I use the new device names in ppp.conf, and in my monitoring, and when speaking manually to the modems via AT commands. It is much easier to remember /dev/modem-huawei-control than /dev/ttyU1.2. Works like a charm, and will keep working no matter how many USB serial devices I attach. Only weakness in this approach is that it would not be possible to differentiate between two identical modems, since it doesn't appear that the $sernum variable with the device serial number is exposed at this time. Anyway, this is not a problem in this setup, since I deliberately purchased two different modems so the server doesn't go offline on both modems due to some stupid firmware bug.

ppp

To connect the modems to the Internet I use ppp which can be configured through /etc/rc.conf and /etc/ppp/ppp.conf. Finally I also created a /etc/ppp/ppp.linkup file with some commands to run after the connection is established.

ppp.conf

The format of the ppp.conf file looks a bit fucked because the chat(8) dial command needs lots of backslashes to escape everything. I tried to use !include to put the chat(8) script in an external file which ppp.conf is supposed to support, but could not get it working, so everything is in ppp.conf.
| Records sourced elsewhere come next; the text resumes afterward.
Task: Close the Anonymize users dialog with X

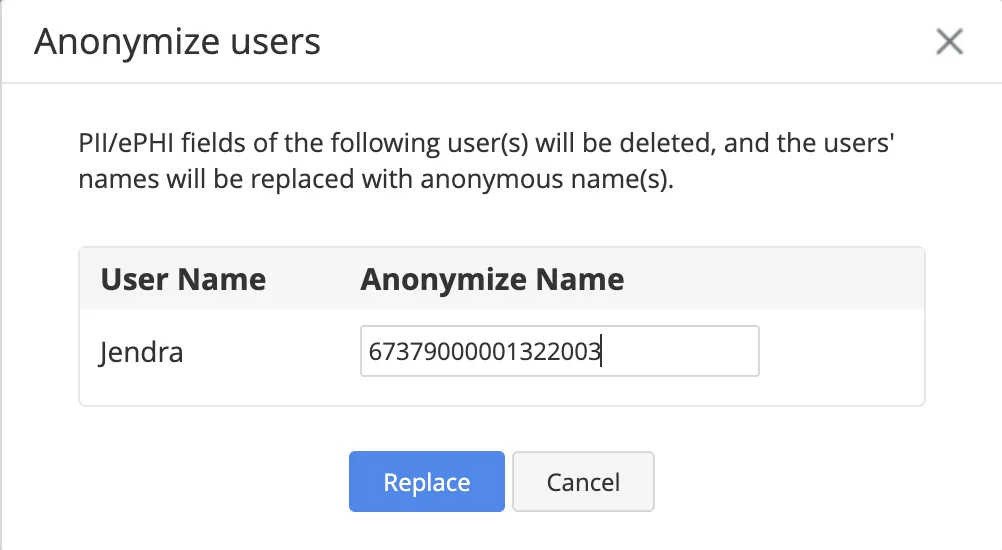Action: (948, 42)
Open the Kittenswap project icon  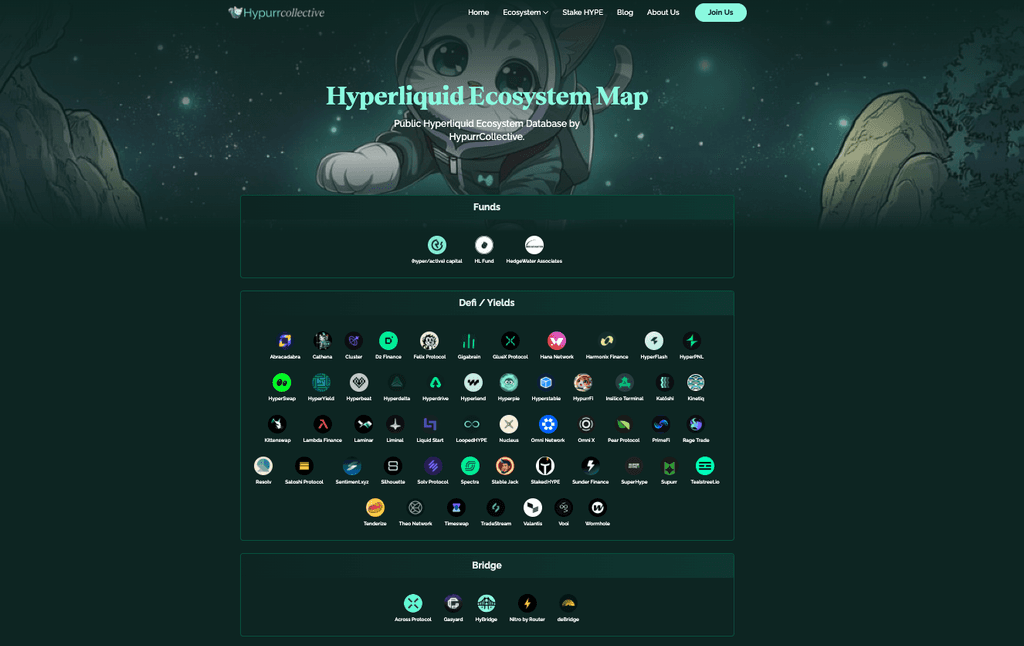point(276,423)
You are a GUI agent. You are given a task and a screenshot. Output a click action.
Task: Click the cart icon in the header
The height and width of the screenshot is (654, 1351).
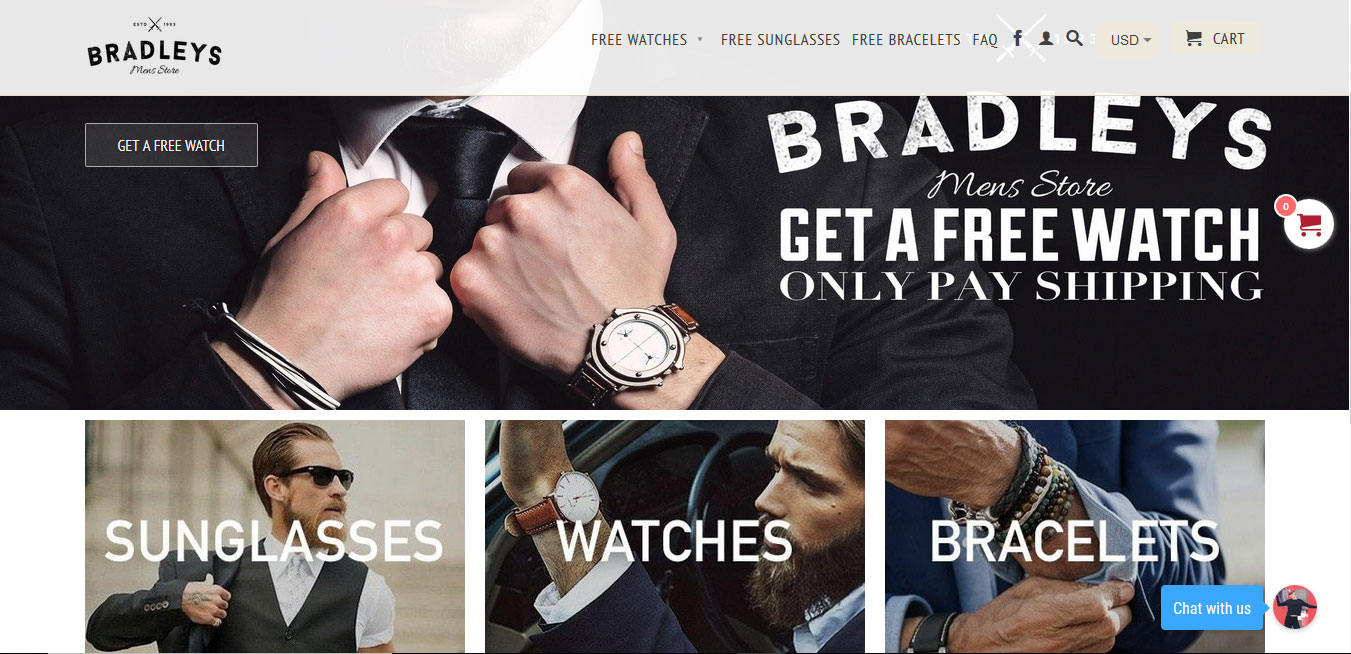[x=1193, y=39]
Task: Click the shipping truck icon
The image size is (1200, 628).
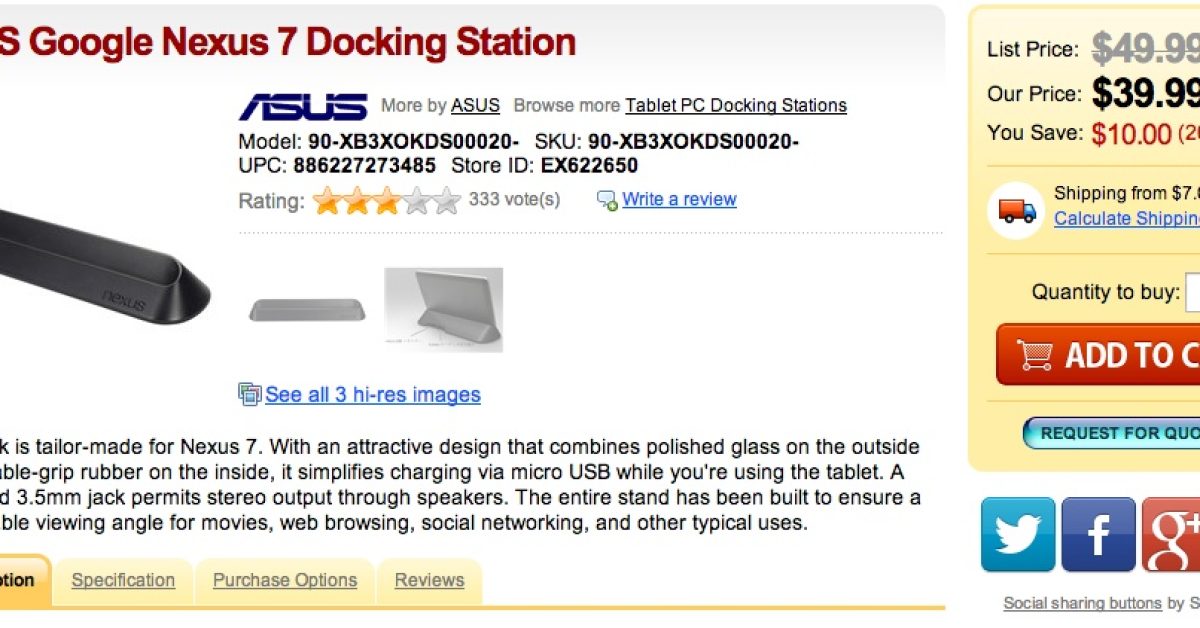Action: pos(1017,210)
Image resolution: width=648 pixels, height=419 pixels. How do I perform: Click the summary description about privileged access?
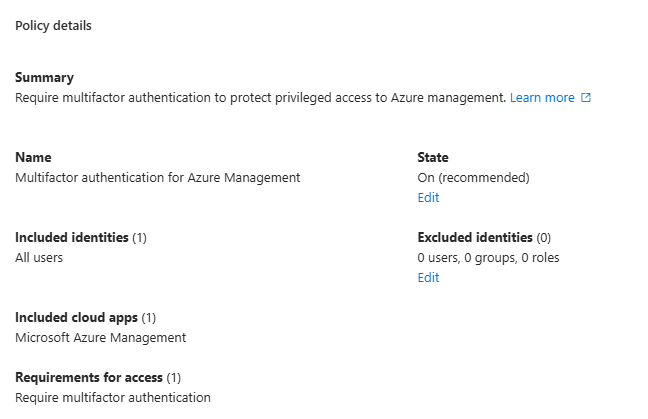(x=260, y=98)
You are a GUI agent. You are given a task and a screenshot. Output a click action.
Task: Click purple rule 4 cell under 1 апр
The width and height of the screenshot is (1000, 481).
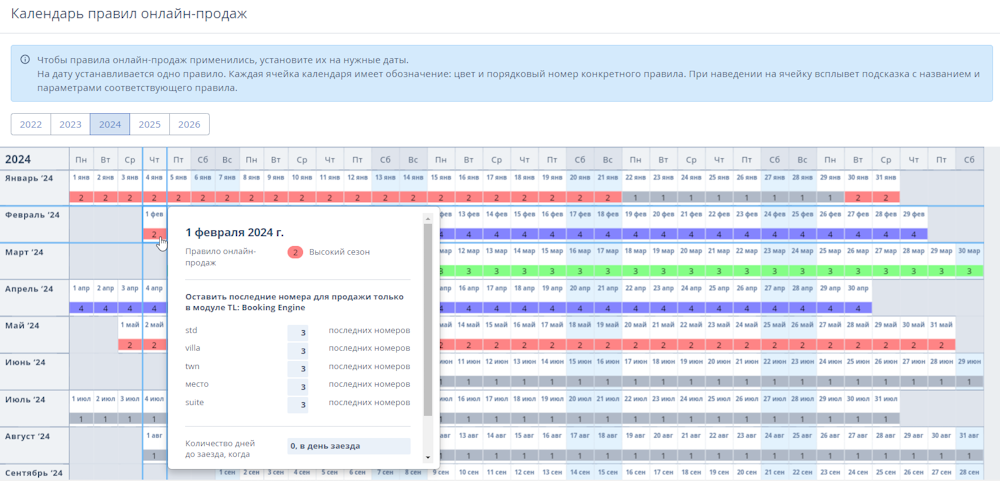pos(81,307)
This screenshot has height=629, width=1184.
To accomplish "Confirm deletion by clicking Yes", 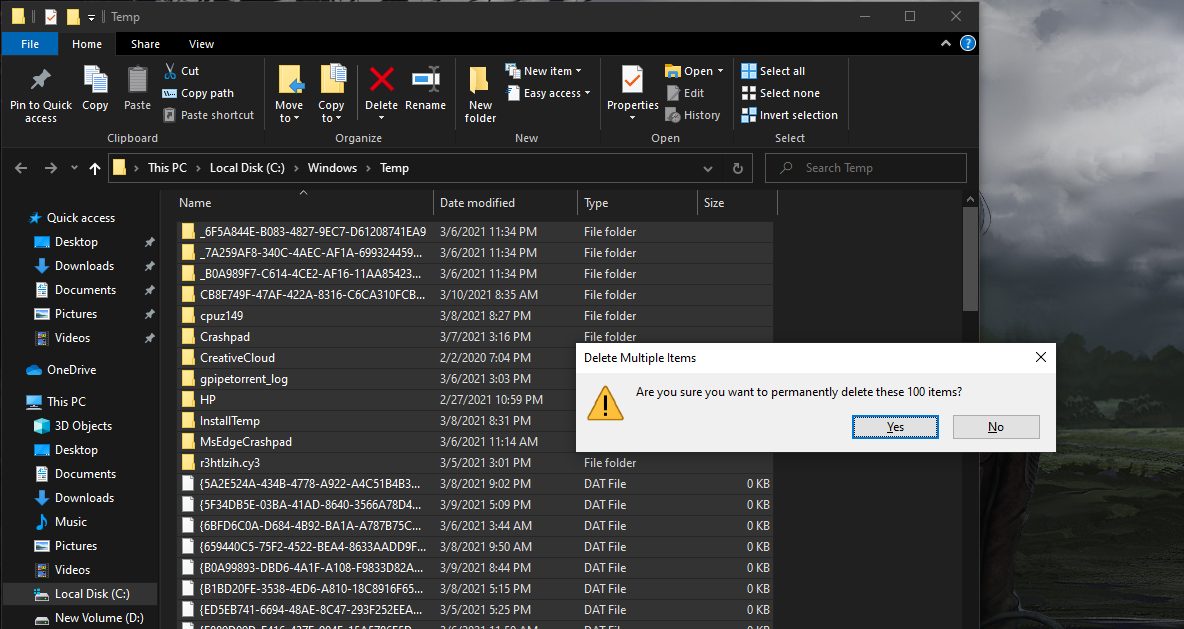I will [x=895, y=427].
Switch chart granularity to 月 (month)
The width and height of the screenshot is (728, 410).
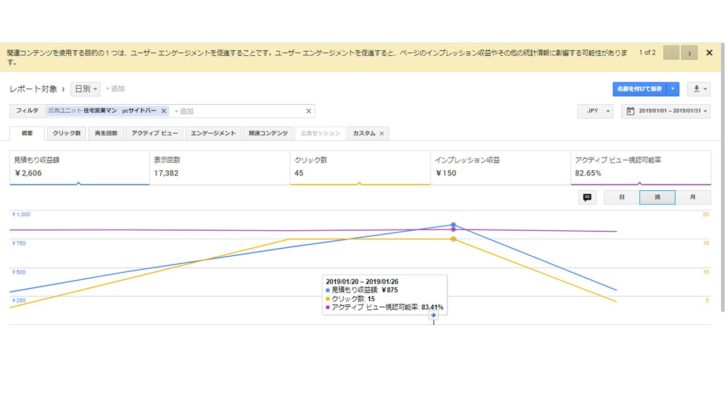point(693,197)
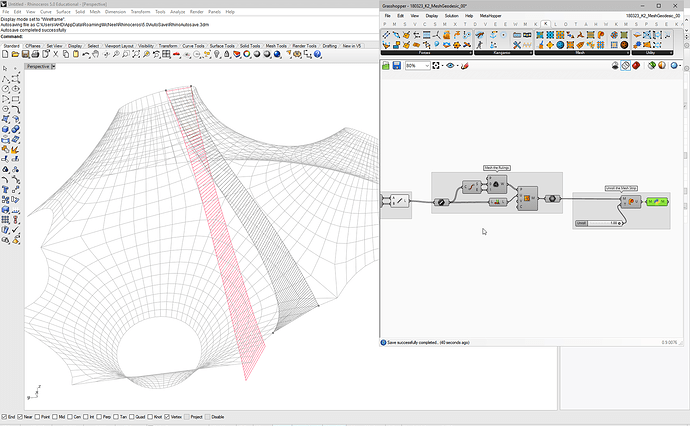Click the New document icon in Rhino toolbar
This screenshot has width=690, height=426.
5,55
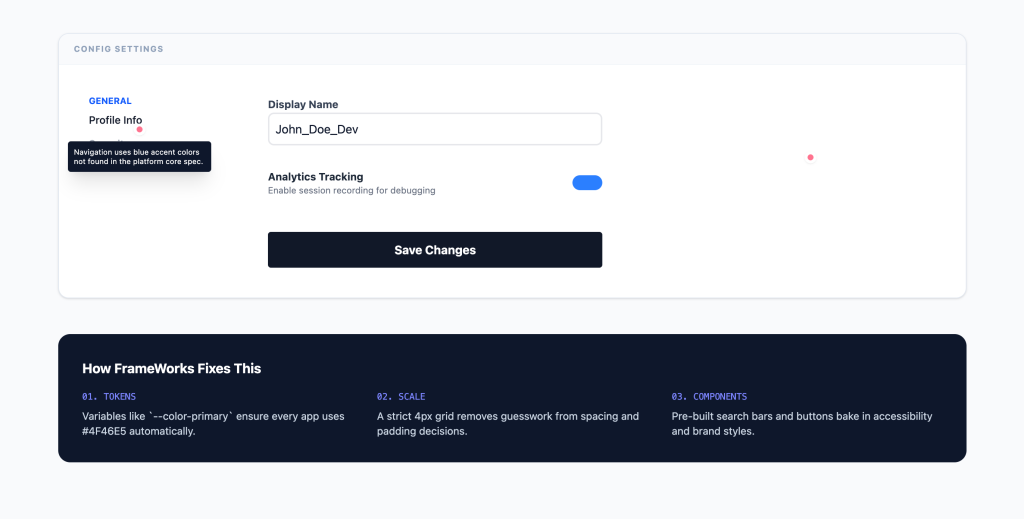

Since both of my providers need the same settings and chat script I put almost all the configuration in the default: section, so I only have the device, ifaddr and set default HISADDR statements in each profile section.

[tykling@container1 ~]$ sudo cat /etc/ppp/ppp.conf 
default:
 set log Phase Chat IPCP CCP LCP tun command
 set log local Phase Chat IPCP CCP LCP tun command
 ident user-ppp VERSION
 disable ipv6
 set timeout 0
 set dial "ABORT ERROR \
        ABORT BUSY \
        ABORT NO\\sCARRIER \
        TIMEOUT 5 \"\" \
        AT OK \
        ATH OK \
        AT+CGDCONT=1,\\\"IP\\\",\\\"internet\\\" OK \
        \\dATD*99# TIMEOUT 40 CONNECT"

telmore_quectel:
 set device /dev/modem-quectel-data
 set ifaddr 10.100.100.1/0 10.100.100.2 255.255.255.255 0.0.0.0
 add default HISADDR

telmore_huawei:
 set device /dev/modem-huawei-data
 set ifaddr 10.200.200.1/0 10.200.200.2 255.255.255.255 0.0.0.0
 add default HISADDR
[tykling@container1 ~]$

The few first lines set logging configuration, ident (so the "other end" can see which ppp software I am using in case of problems, unlikely to ever be used), disables ipv6 (not supported by this ISP), and sets timeout to 0. This is the timeout that hangs up the internet connection after some idle period. It has nothing to do with the expect timeout mentioned below!

The set dial statement defines the chat(8) script to use for dialling the ISP. It breaks down like this:

The first three ABORT statements tell ppp to stop if it encounters any of the strings ERROR, BUSY, or NO CARRIER.
The TIMEOUT 5 line sends nothing, and waits for 5 seconds for the expected output OK. The same TIMEOUT will be used for the following commands (until a different TIMEOUT is defined).
Send AT (which does nothing), and wait for OK response.
Send ATH which hangs up any existing data connection which might be in progress, and wait for OK response.
Send AT+CGDCONT=1,"IP","internet" which is an UMTS Packet Domain Command used to define a new Packet Data Protocol. A PDP is a connection profile for data connections. This is where the APN your ISP uses is defined, in my case the APN is the string internet. Wait for the response OK from the modem.
Send \dATD*99# where the \d is an escape sequence which makes ppp wait 2 seconds before firing the command, and ATD is the command to dial the ISP, which in this case uses the number *99#. Set the timeout to 40 seconds and wait for the response CONNECT.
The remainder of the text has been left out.